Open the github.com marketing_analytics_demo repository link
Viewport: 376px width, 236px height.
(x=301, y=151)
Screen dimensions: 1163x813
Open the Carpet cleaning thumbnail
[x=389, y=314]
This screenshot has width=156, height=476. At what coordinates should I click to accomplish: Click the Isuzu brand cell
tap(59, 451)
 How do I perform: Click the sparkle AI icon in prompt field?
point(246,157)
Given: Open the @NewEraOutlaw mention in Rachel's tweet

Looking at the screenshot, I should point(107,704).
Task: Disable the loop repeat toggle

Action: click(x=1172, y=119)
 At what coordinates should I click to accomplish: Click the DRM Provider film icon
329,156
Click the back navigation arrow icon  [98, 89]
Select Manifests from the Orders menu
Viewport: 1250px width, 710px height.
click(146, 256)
+ + +
Problem details: Copy out, unchanged, the part of the items above that opens with the line containing "Task: Disable the loop repeat toggle" and closes with the final line of the items, including both of those lines.

Written solution:
Task: Disable the loop repeat toggle

Action: click(x=1172, y=119)
 At what coordinates should I click to accomplish: Click the DRM Provider film icon
329,156
Click the back navigation arrow icon  [98, 89]
Select Manifests from the Orders menu
Viewport: 1250px width, 710px height.
click(146, 256)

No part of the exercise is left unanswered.